What Are Webhooks?
Webhooks are automated HTTP callbacks that are triggered when a specific event occurs in a system. Instead of your application repeatedly polling an API to check for new data (which is inefficient and slow), the service sends a POST request to your server with the event data as soon as it happens. This push-based approach is how modern applications stay in sync in real time.
For example, when a customer completes a payment on Stripe, Stripe sends a webhook to your server with the payment details. When someone pushes code to a GitHub repository, GitHub sends a webhook with information about the commits, branch, and author. Webhooks power integrations across thousands of services, from payment processors and CRMs to CI/CD pipelines and messaging platforms.

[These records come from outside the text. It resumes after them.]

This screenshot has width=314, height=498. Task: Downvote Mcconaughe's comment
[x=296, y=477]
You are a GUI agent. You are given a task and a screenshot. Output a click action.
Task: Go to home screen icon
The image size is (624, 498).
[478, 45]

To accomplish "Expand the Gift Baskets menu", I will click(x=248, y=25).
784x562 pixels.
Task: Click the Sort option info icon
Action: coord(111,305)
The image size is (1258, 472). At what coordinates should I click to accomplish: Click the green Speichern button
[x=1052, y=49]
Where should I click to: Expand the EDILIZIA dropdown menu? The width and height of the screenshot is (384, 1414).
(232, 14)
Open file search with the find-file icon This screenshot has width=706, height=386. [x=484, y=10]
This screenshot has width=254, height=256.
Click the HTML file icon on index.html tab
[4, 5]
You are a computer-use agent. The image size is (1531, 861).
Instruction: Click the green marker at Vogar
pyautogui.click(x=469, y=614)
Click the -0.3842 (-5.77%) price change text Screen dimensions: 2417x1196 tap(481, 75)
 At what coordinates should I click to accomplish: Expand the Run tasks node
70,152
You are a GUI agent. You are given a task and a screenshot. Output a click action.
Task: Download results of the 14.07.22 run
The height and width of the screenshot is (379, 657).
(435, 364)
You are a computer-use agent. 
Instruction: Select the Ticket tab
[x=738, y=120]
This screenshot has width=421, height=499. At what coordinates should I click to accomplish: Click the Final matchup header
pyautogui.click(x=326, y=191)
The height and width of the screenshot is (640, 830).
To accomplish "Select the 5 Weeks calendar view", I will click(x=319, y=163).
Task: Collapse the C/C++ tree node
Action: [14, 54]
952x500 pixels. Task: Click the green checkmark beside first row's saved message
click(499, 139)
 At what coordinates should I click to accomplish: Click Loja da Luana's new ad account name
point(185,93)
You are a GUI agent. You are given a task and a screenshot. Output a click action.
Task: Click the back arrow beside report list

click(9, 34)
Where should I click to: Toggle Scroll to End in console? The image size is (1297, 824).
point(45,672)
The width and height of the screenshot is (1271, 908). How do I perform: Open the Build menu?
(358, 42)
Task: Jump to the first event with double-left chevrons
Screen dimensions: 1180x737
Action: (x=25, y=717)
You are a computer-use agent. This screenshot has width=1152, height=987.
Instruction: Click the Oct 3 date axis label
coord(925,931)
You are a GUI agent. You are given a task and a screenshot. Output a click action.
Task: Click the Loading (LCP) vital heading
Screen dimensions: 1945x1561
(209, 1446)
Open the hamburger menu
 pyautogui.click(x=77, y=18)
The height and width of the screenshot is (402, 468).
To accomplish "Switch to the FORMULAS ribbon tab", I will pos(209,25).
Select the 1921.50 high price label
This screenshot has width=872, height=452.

Understanding Webhook Payload Structure
A webhook payload is the JSON (or sometimes XML) body sent in the HTTP POST request. While every provider has its own schema, most webhook payloads share a common structure that includes an event type, a timestamp, and the actual data associated with the event:
{
"id": "evt_1234567890",
"type": "payment.completed",
"created": 1738886400,
"data": {
"object": {
"id": "pay_abc123",
"amount": 2999,
"currency": "usd",
"customer": "cus_xyz789",
"status": "succeeded"
}
}
}The challenge with webhook payloads is that they can be deeply nested and contain dozens of fields. When you receive a webhook and need to quickly understand its structure, a formatter tool makes the data much easier to read and navigate.
Common Webhook Providers
Stripe Webhooks
Stripe sends webhooks for events like payment successes, failed charges, subscription changes, and invoice updates. Stripe payloads follow a consistent pattern with a top-level type field (like charge.succeeded or invoice.paid) and a nested data.object containing the full resource. Stripe payloads can be quite large, often exceeding 100 fields when you include nested customer, payment method, and metadata objects.
GitHub Webhooks
GitHub sends webhooks for repository events like pushes, pull requests, issues, releases, and deployments. The event type is specified in the X-GitHub-Event HTTP header rather than in the payload body. GitHub payloads include detailed information about the repository, the user who triggered the event, and the specific changes that were made:
{
"action": "opened",
"pull_request": {
"number": 42,
"title": "Fix login bug",
"user": {
"login": "octocat",
"id": 1
},
"head": {
"ref": "fix/login-bug",
"sha": "abc123def456"
},
"base": {
"ref": "main"
}
},
"repository": {
"full_name": "octocat/hello-world"
}
}Other Popular Providers
Slack sends webhooks for message events and interactive components. Shopify sends webhooks for orders, products, and customer updates. Twilio sends webhooks for incoming SMS messages and call status changes. Each provider has its own payload format, but they all share the same core concept: a JSON body describing what happened.
How to Use the PulpMiner Webhook Formatter
Paste your raw webhook payload into the input editor. The tool will automatically format the JSON with proper indentation, syntax highlighting, and collapsible sections for nested objects. You can expand and collapse sections to focus on the parts of the payload you care about.
The formatter also identifies the event type and timestamps, displaying them prominently so you can quickly understand what event triggered the webhook and when it occurred. If the payload contains Unix timestamps, the tool converts them to human-readable dates alongside the raw values.
Debugging Webhook Issues
When your webhook handler is not working as expected, the first step is always to inspect the raw payload. Common issues include expecting a field at the wrong nesting level, using the wrong event type string, not handling optional fields that may be null, and parsing timestamps incorrectly. By formatting the payload and reading it carefully, you can often identify the issue immediately.
Another common debugging technique is to compare payloads from different events. For example, a payment_intent.succeeded payload may have a different structure than a payment_intent.created payload. Using the formatter to inspect both side by side helps you understand the differences and write more robust handler code.
Best Practices for Handling Webhooks
- Verify signatures: Most providers sign their webhooks with a secret key. Always verify the signature to ensure the payload has not been tampered with.
- Respond quickly: Return a 200 status code immediately and process the webhook asynchronously. Most providers will retry if they do not receive a response within a few seconds.
- Handle duplicates: Webhooks may be delivered more than once. Use the event ID to deduplicate and avoid processing the same event twice.
- Log raw payloads: Store the raw webhook payload before processing it. This makes debugging much easier if something goes wrong.
- Use a webhook testing tool: During development, use services like ngrok or localtunnel to expose your local server to the internet and receive real webhooks.